New Dow Ethylene Unit will be a First Carbon-Free Chemical Plant
The cracker will be built at the company's site in Fort Saskatchewan, Alberta will have a capacity of 1.8 million metric tonnes of ethylene per year when it begins in 2027
Dow plans to build the first carbon-captured ethylene cracker in the chemical sector, resulting in net-zero carbon emissions.
The cracker will be built at the company's site in Fort Saskatchewan, Alberta will have a capacity of 1.8 million metric tonnes of ethylene per year when it begins in 2027. Dow states that by 2029, the entire site will be carbon-captured. The firm's petrochemical capacity in Alberta will be zero- and low-carbon for a total of 2.5 million tonnes. According to Dow, this measure alone will decarbonize 20% of the company's global ethylene capacity. Dow also intends to triple the site's polyethylene capacity during this time.

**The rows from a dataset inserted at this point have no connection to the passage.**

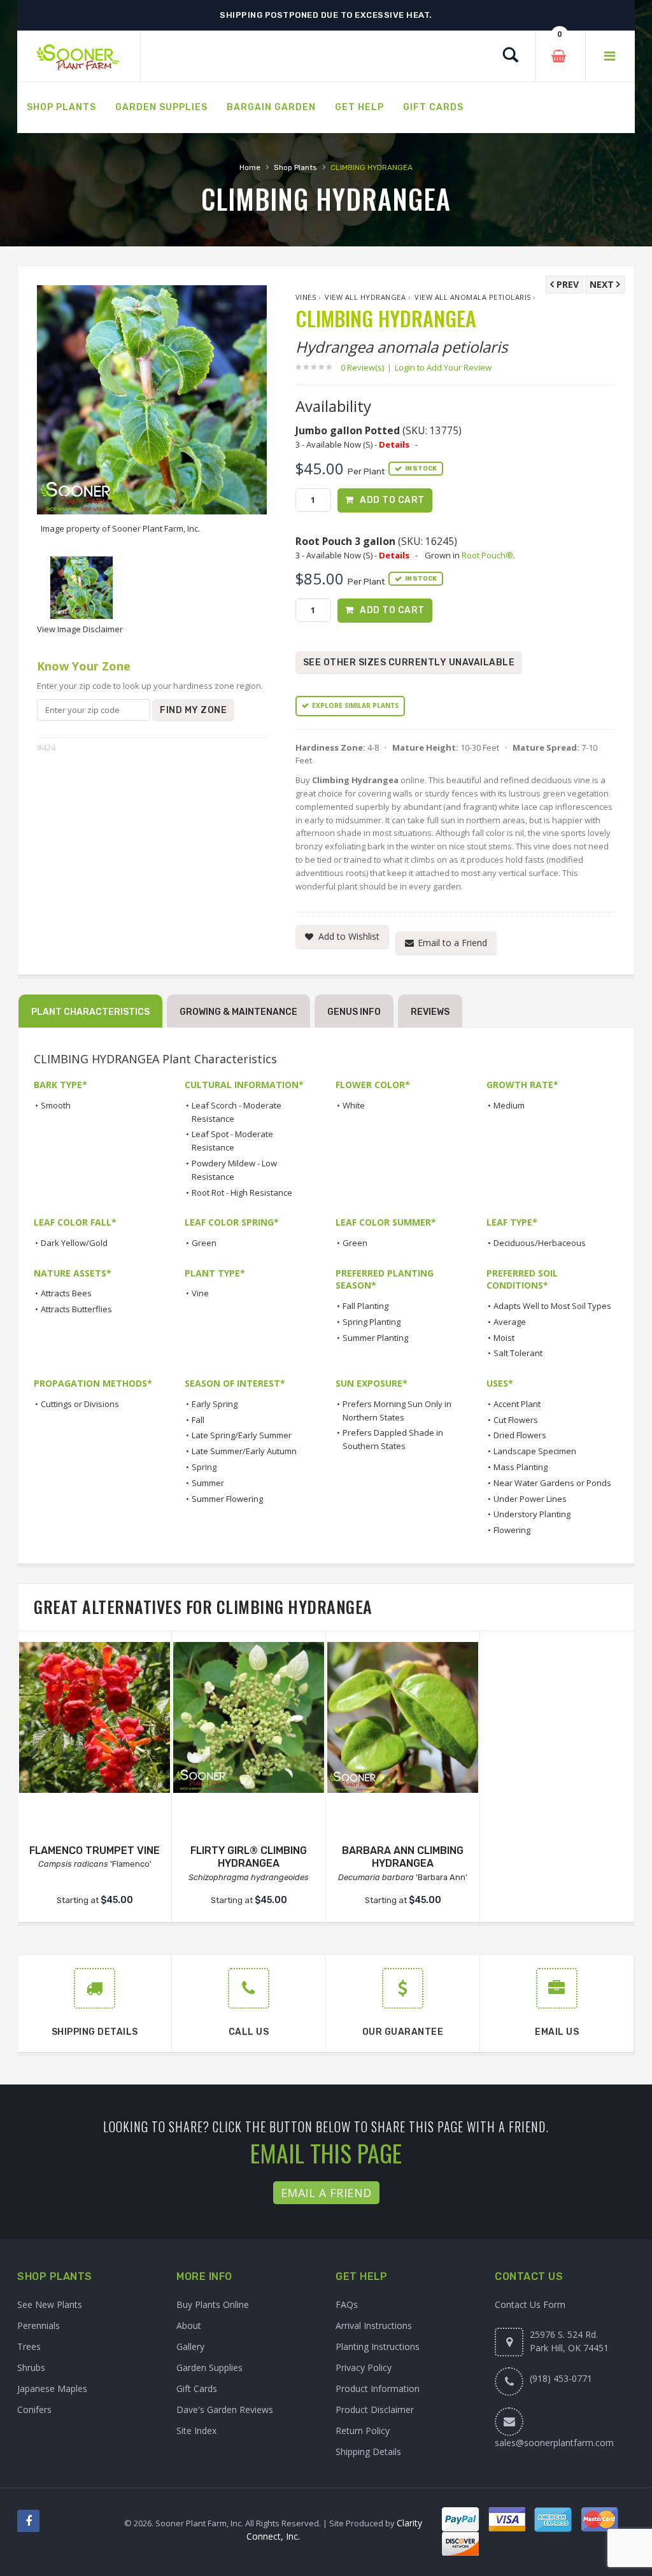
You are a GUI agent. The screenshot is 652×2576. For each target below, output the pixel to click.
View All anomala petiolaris (473, 297)
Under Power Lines (530, 1498)
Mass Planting (520, 1467)
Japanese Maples (52, 2388)
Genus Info (354, 1012)
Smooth (56, 1105)
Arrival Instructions (374, 2325)
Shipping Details (368, 2451)
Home (249, 167)
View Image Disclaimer (80, 629)
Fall (198, 1420)
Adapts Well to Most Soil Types (552, 1306)
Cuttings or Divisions (80, 1404)
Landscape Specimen (534, 1451)
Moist (503, 1337)
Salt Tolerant (517, 1353)
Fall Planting (365, 1306)
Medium (509, 1105)
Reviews (430, 1012)
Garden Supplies (209, 2367)
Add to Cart (392, 500)
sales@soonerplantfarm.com (554, 2443)
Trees (29, 2346)
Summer (208, 1483)
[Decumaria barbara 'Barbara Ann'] (402, 1717)
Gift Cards (196, 2388)
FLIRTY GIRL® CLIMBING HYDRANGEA (248, 1857)
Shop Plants (295, 167)
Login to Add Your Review (443, 367)
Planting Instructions (378, 2346)
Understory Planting (531, 1514)
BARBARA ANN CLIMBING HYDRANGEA (403, 1857)
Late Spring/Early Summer (242, 1435)
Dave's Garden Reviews (224, 2409)
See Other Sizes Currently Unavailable (409, 662)
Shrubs (31, 2367)
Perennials (38, 2325)
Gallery (190, 2346)
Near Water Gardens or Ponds (552, 1483)
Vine (200, 1293)
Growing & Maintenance (238, 1012)
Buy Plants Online (212, 2304)
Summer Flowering (227, 1498)
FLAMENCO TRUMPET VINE (94, 1850)
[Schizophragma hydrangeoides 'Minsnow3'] (248, 1717)
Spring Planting (371, 1321)
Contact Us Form (530, 2304)
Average (509, 1321)
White (354, 1105)
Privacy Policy (364, 2367)
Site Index (196, 2430)
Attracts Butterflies (76, 1309)
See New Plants (49, 2304)
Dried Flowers (519, 1435)
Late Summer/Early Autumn (244, 1451)
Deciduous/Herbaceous (539, 1243)
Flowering (511, 1530)
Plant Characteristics (90, 1012)
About (188, 2325)
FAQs (347, 2304)
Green (204, 1243)
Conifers (34, 2409)
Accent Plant (517, 1404)
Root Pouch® (487, 555)
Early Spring (214, 1404)
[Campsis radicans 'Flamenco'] (94, 1717)
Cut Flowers (515, 1420)
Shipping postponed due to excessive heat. (326, 15)
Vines (305, 297)
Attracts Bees (66, 1293)
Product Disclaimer (375, 2409)
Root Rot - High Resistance (242, 1192)
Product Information (378, 2388)
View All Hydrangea (365, 297)
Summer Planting (375, 1337)
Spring (204, 1467)
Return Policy (363, 2430)
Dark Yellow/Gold (74, 1243)
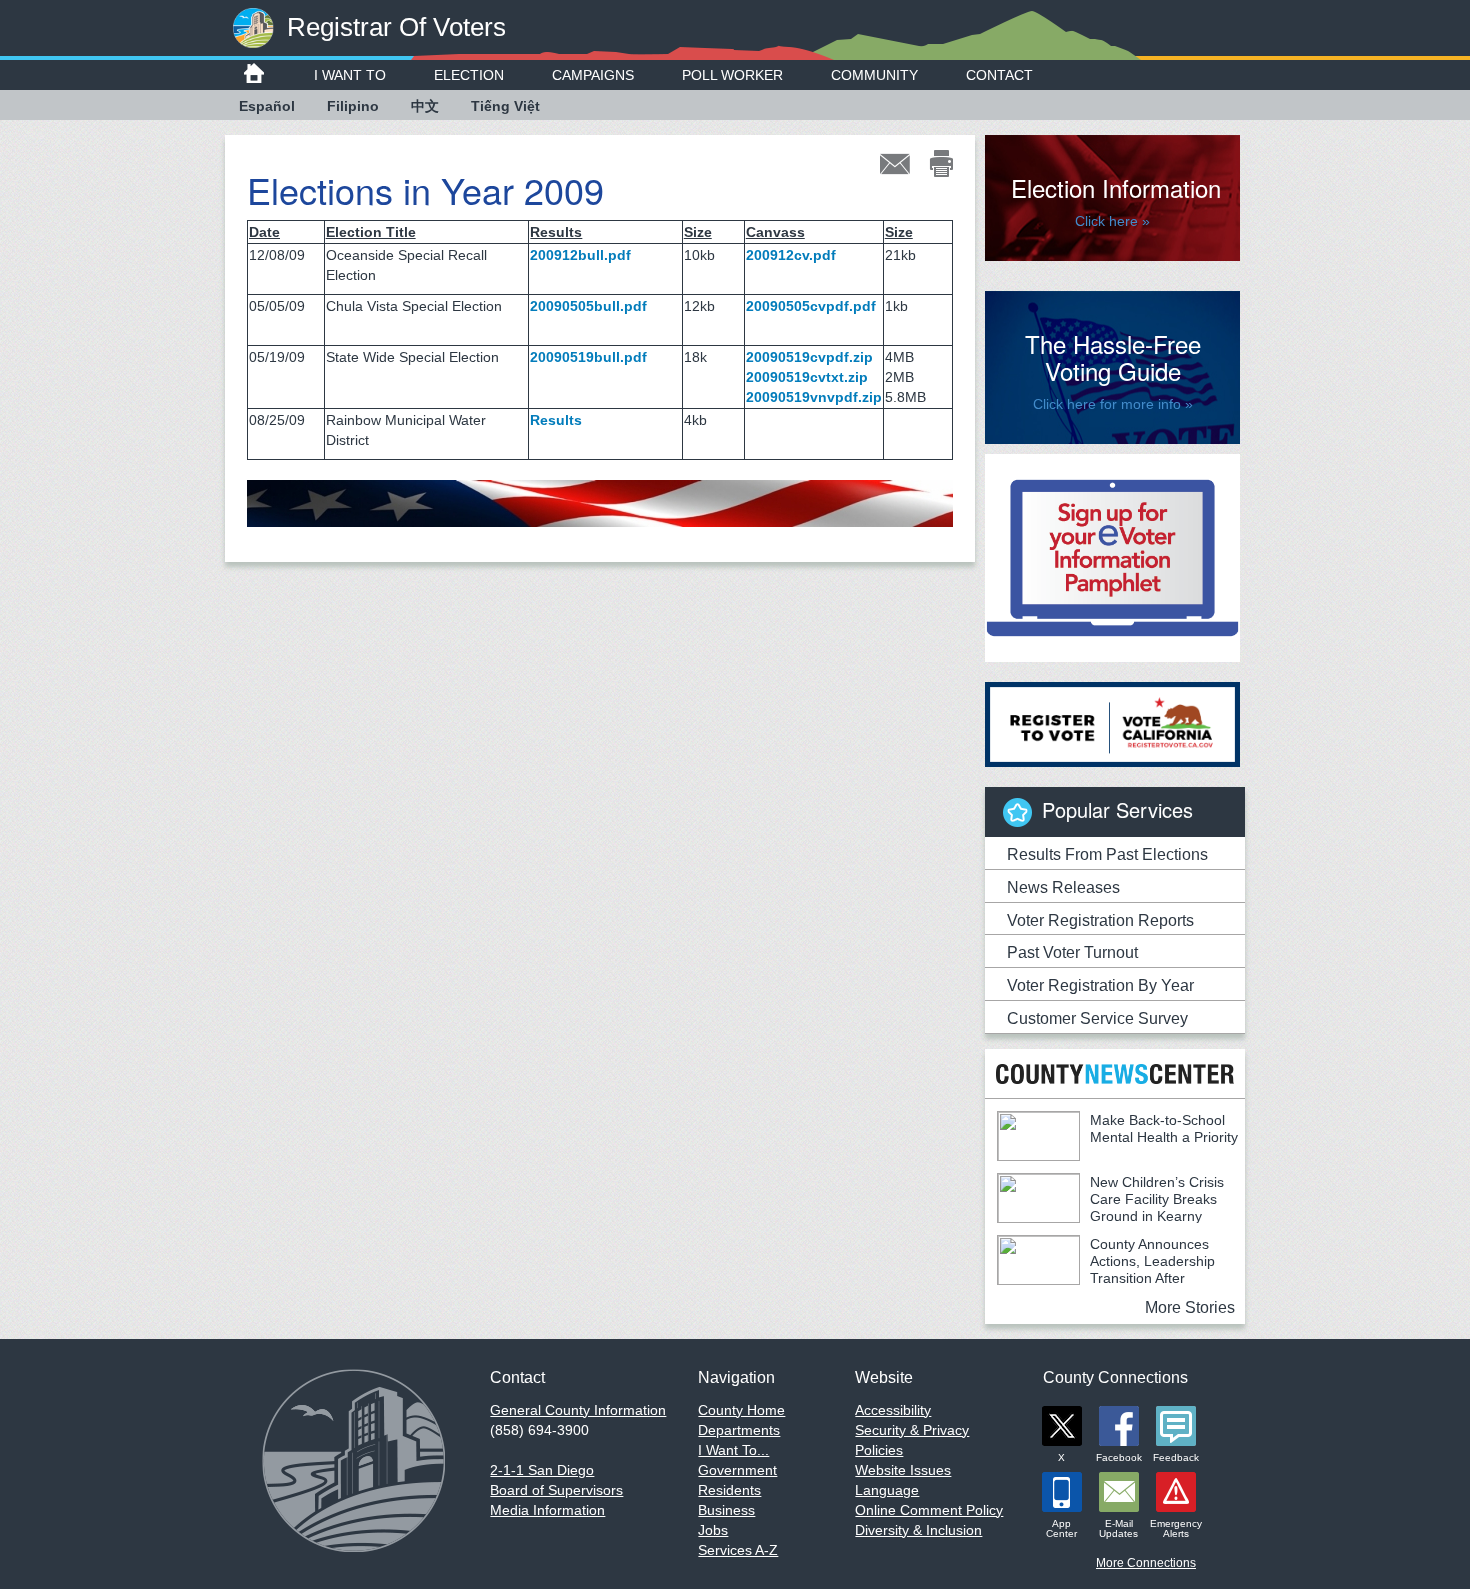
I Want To (350, 75)
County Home (741, 1410)
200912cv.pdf (791, 255)
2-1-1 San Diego (542, 1470)
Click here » (1112, 221)
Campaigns (593, 75)
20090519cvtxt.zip (807, 377)
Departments (739, 1430)
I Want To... (733, 1450)
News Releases (1063, 887)
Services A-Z (738, 1550)
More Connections (1146, 1563)
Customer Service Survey (1097, 1018)
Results (556, 420)
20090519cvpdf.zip (809, 357)
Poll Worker (732, 75)
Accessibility (893, 1410)
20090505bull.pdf (588, 306)
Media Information (547, 1510)
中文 (425, 106)
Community (874, 75)
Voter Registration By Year (1100, 985)
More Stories (1190, 1307)
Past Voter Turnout (1072, 952)
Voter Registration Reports (1100, 920)
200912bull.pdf (580, 255)
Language (887, 1490)
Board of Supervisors (556, 1490)
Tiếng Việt (505, 106)
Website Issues (903, 1470)
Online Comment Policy (929, 1510)
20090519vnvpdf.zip (814, 397)
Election (469, 75)
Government (737, 1470)
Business (726, 1510)
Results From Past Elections (1107, 854)
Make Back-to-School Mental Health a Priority (1164, 1128)
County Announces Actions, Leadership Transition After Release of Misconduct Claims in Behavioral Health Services (1106, 1278)
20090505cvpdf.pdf (811, 306)
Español (267, 106)
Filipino (353, 106)
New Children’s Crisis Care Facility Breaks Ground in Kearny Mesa (1110, 1207)
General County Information (578, 1410)
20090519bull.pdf (588, 357)
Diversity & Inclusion (918, 1530)
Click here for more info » (1113, 404)
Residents (729, 1490)
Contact (999, 75)
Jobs (713, 1530)
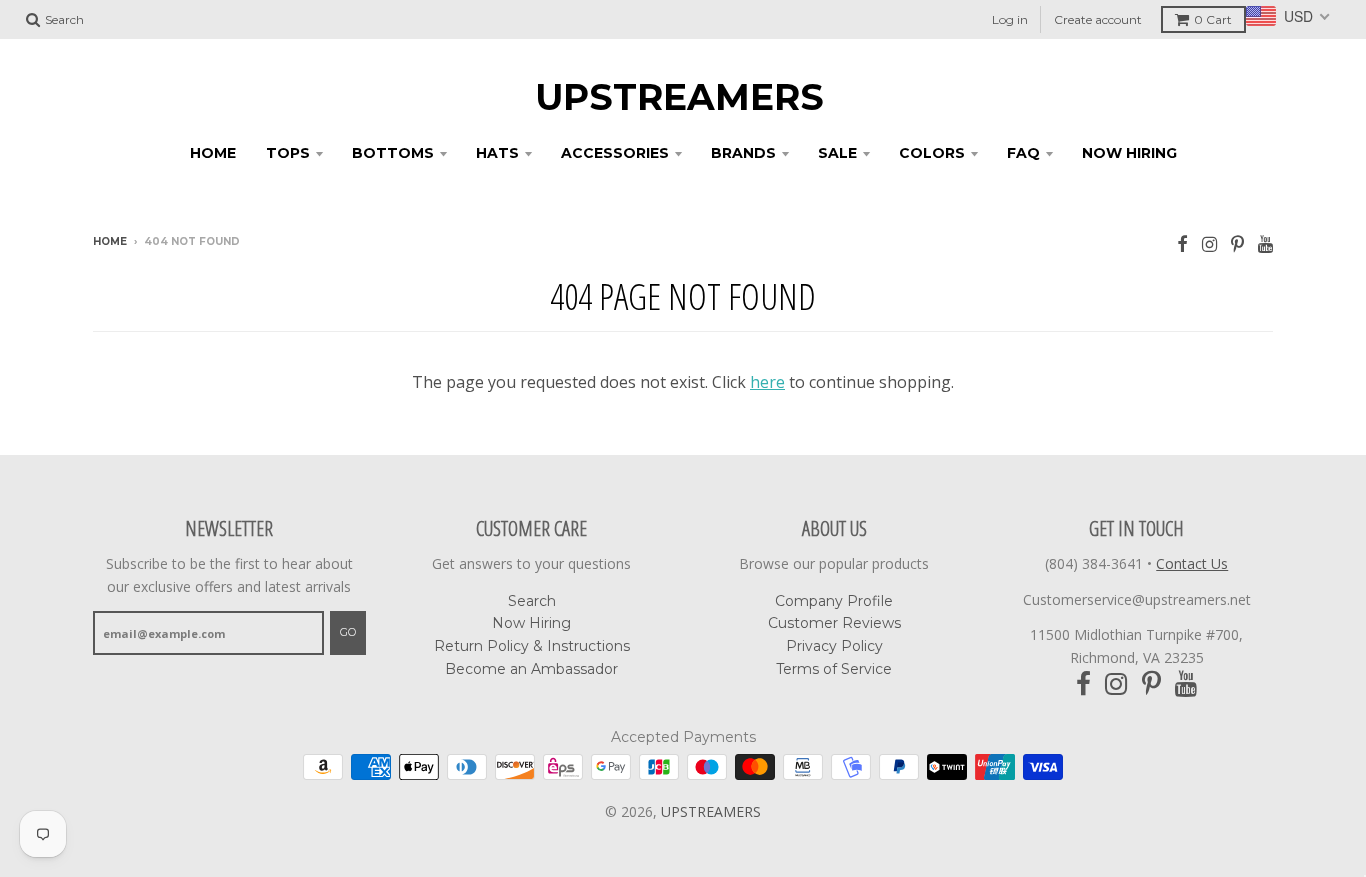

The cracker will be based on Dow's recently finished ethylene cracker in Freeport, Texas, which, even without carbon capture, has a 65 percent lower carbon dioxide footprint than any of the firm's other crackers, according to the company.
However, the new project's focus will be an autothermal reformer, which will transform cracking furnace off-gases like methane into hydrogen, which will heat both the new and existing crackers in Alberta. The primary source of carbon emissions in petrochemical production is the heating of conventional crackers with fossil fuels.
Dow will transfer the CO2 produced during hydrogen production to the Alberta Carbon Trunk Line, which delivers the greenhouse gas to oil fields for increased oil recovery and eventually sequestration.
The fertilizer company Nutrien, which transports CO2 generated during ammonia production, is one of the current supplies for the Alberta Carbon Trunk Line. The line will be used by Air Products & Chemicals for CO2 generated during future hydrogen generation.